I was given a complete psychological evaluation by
two doctors of my choosing as well as a doctor I was sent to in order to qualify for SSD. Two out of the
three doctors I saw ruled out all possible psychological problems. It may be interesting to note that the
third doctor (one of the doctors I went to on my own) was convinced I was a Gulf War vet and believed I had a severe
case of Post Traumatic Stress Disorder due to participation in this war. She was very surprised when I told
her I'd never seen any "action" let alone been in the military. She was so convinced of her diagnosis
that she implied I lied to her when I said I had no military background or experiences. I tell you this to
make a point about how easy it is for a doctor to make a misdiagnosis even when the facts are staring them in the
face.
I was also tested and treated for Lyme Disease. I was treated for Lyme Disease "just
in case". Lyme Disease is also very hard to diagnose. Left untreated Lyme Disease can permanently
damage your nervous system. My doctor felt it was safer to treat me for Lyme Disease than to ignore the possibility.
After my treatment for Lyme Disease (massive doses of antibiotics for about six months) my symptoms worsened, leading
my doctor to the conclusion that I did not have Lyme Disease.
I had an MIR taken of my brain. My neurologist was looking for any abnormalities.
A small "spot" was found on my brain. I was told this is often the case with CFS but that this
also often occurs in patients with Multiple Sclerosis (MS). His conclusion was either possible CFS or MS.

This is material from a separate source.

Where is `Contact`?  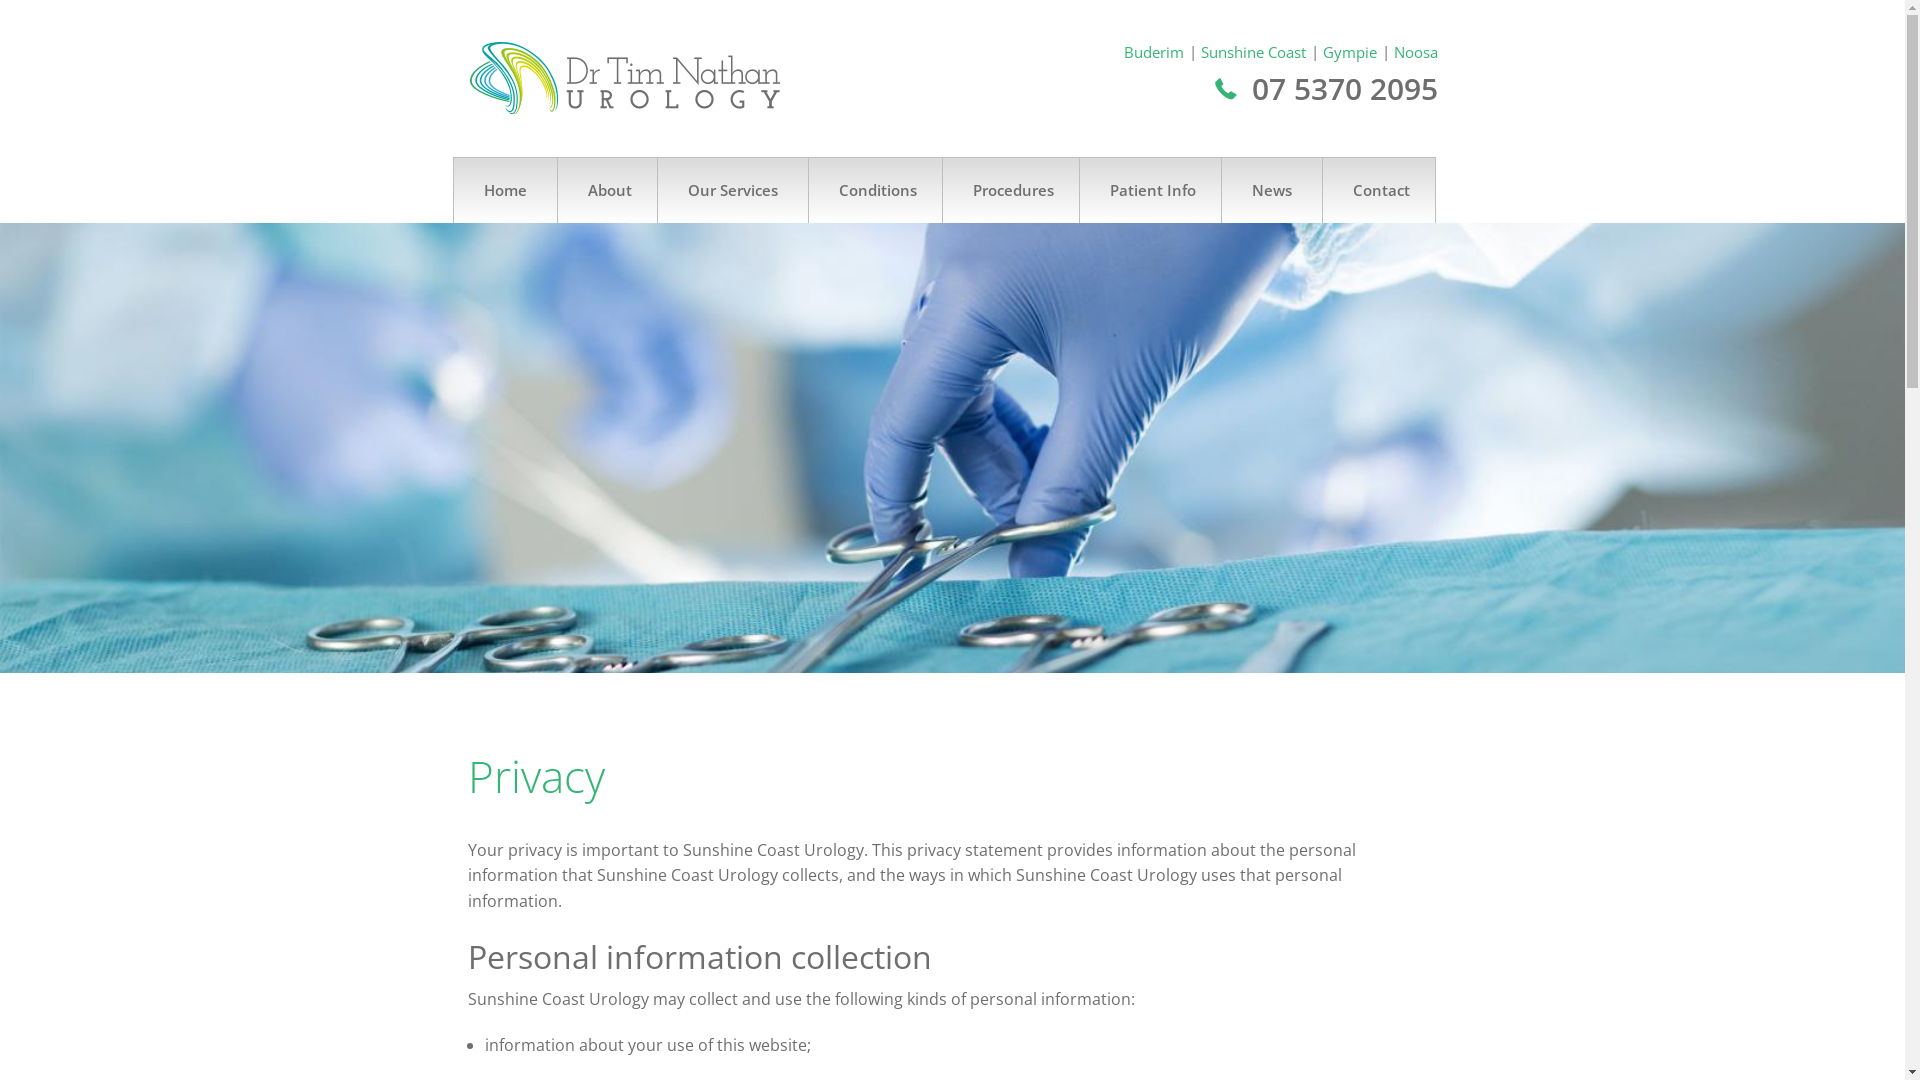 Contact is located at coordinates (1379, 190).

He would not diagnose either.
I took part in a study involving the tilt-table test. I honestly could not tell
you the value of this test. It wasn't adequately explained to me and at this time I haven't been able to
gather enough information about it. I was told the results were inconclusive.
I had my heart monitored for 24+ hours and was given a sonogram of the heart. I
was told I had a slight murmur. I was told this had no relation to my symptoms.
I had several complete physicals as well as a complete analysis of my blood and urine
done several times by several different doctors. Diabetes, AIDs, hypothyroidism, hepatitis B and C, rheumatoid
arthritis, and all other conditions that cause fatigue were ruled out.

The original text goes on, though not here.